In 1734 in Madrid, Bernardo Montón (dates unknown) published Secretos de artes liberales y mecánicas, an encyclopedic book treating painting, architecture, and mechanical and optical devices and even including scientific formulas for preparation of architectural materials. In this tome, hitherto unstudied, Montón celebrates the achievements of the Spanish use of ornamental Islamic tiles, or azulejos, through an unprecedented application of the mathematical theory of probability (as developed in Jakob Bernoulli’s Ars conjectandi of 1713) to the design of a potentially infinite number of ornamental compositions. In treating these subjects, Secretos speaks to the broader reaches of the European Enlightenment, endeavoring to unify empirical knowledge of the crafts and the arts in accordance with a rationalizing, Newtonian mathematical rigor. Secretos was published in more than ten editions within eighty years. During this period the contents gradually evolved, moving from one paradigm of science to another, and eventually omitting alchemy and magic.
In Montón’s time, architectural crafts were still viewed as belonging to the hand, not the mind, and as inferior to the liberal arts, the domain of intellectual activity. With an increasing emphasis on the rationality embedded in “making,” the redactions of Secretos gradually suppressed Islamic, material, and craft elements. Despite Montón’s intention to bring ornament, by recourse to the new mathematics, into the province of abstract knowledge, subsequent editions were purged of any Islamic content, a process concurrent with the gradual disappearance of azulejos from architectural ornament. Architectural historians have traced the eclipse of forms and manifestations of Arab artistic influence that had survived after the Christian reconquest of Spain, known as Mudéjar, as well as their resurgence in mid-nineteenth-century Spain. My project explores the neglected period between the eclipse and the resurgence.
In 1752 the Real Academia de Bellas Artes de San Fernando was established in Madrid. It was intended to reinvigorate the “high” arts apparently also while excluding crafts, together with their Arab residues surviving in practice — an undertaking seemingly facilitated by royal support granting the academy control over Spanish artistic and architectural works. In these circumstances, the academy’s early decision to document Spain’s Arab monuments in measured drawings seems an unlikely and illogical choice. However, my research shows that what had begun as a national pedagogical project for the academy’s students expanded into an aspiration to attain international influence. The academy soon decided to produce a comprehensive volume, Antigüedades árabes de España, to bring to Europe a new knowledge of Islamic art and architecture in Spain.

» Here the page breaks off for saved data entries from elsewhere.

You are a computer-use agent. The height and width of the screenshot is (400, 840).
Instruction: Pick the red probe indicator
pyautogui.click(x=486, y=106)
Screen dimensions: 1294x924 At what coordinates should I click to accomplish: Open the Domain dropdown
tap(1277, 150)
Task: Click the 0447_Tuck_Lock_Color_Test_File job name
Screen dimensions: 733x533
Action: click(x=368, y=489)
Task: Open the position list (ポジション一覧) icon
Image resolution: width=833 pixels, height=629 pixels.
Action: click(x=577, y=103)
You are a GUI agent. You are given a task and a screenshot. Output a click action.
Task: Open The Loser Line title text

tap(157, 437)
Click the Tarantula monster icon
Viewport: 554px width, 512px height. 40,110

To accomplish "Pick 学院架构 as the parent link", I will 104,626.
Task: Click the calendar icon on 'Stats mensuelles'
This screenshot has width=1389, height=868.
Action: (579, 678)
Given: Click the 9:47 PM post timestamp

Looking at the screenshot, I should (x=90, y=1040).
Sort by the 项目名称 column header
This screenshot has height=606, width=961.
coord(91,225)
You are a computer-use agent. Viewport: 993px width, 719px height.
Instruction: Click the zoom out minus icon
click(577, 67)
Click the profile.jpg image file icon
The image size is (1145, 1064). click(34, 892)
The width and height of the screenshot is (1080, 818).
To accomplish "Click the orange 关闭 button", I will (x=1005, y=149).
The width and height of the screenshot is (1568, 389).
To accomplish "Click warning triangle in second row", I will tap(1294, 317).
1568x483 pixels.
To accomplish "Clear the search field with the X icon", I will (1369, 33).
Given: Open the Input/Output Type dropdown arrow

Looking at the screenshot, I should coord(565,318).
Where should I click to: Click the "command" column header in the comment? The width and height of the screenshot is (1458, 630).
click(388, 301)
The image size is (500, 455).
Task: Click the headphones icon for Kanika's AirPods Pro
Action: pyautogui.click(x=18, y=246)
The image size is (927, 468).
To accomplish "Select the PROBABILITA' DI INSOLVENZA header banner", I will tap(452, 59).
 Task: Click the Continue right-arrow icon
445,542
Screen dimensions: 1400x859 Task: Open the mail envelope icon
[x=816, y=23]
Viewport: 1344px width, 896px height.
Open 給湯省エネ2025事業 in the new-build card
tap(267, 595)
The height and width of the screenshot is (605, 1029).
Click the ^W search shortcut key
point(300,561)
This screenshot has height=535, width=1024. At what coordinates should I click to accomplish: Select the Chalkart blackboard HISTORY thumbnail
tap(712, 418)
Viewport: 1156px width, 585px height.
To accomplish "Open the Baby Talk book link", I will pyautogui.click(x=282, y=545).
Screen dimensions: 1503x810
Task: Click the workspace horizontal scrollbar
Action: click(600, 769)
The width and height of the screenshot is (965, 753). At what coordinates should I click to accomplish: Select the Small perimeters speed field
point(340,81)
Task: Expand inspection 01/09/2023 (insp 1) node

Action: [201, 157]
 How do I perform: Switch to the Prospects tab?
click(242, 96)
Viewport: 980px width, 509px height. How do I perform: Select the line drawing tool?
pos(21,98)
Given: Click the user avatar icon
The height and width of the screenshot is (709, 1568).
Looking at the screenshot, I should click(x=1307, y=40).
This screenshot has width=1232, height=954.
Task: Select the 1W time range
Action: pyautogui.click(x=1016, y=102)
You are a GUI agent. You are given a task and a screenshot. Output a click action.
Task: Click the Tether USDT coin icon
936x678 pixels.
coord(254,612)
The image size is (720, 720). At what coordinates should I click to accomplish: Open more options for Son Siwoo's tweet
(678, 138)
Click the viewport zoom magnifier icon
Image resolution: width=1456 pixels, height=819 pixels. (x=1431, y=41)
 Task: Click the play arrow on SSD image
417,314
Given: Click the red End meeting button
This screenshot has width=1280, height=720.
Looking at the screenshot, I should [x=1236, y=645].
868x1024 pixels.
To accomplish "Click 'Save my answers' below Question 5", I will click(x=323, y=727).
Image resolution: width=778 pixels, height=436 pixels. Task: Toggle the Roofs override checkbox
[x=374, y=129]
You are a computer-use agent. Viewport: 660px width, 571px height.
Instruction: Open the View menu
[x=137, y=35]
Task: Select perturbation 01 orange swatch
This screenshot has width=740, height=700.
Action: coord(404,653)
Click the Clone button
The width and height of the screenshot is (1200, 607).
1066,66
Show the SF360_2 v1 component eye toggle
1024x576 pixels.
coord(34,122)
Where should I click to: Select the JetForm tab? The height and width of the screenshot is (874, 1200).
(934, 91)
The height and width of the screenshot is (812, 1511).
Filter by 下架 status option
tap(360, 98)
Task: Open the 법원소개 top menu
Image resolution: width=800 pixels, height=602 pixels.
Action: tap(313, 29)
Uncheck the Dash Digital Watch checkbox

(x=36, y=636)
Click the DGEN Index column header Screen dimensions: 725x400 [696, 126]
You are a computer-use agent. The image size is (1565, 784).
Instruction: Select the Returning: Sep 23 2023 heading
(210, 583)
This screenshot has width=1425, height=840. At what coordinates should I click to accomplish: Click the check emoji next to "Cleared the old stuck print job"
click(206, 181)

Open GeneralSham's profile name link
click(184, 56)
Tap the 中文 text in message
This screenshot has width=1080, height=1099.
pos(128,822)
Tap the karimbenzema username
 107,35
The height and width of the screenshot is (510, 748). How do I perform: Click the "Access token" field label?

The production of such a work proved arduous; the first part of Antigüedades was not published until 1787. The project underwent changes in authorship, media, and subjects of representation, causing successive delays that illustrate not only an ongoing process of revision but also an unreconciled schism between royal agendas oriented to the international arena and local academic and pedagogical projects and ideals. By presenting Spain’s Islamic heritage as “ancient” despite its medieval origins, the academy in effect laid claim to a distinctive tradition whose asserted antiquity placed it in the same category as the classical art of ancient Greece and Rome. The term “antiquities” also created a historical distance that afforded the academy a privileged place relative to these monuments.
Despite their dissemination throughout Europe, both Antigüedades and Secretos have remained obscure and scarcely acknowledged among scholars of the Enlightenment as the impetus for a renewed interest in Islamic arts. Nonetheless, the knowledge these works conveyed was integral to Spanish architecture and ornament, with cultural and intellectual significance that must be grasped if this body of architecture and thought is to be understood in its fuller Enlightenment context.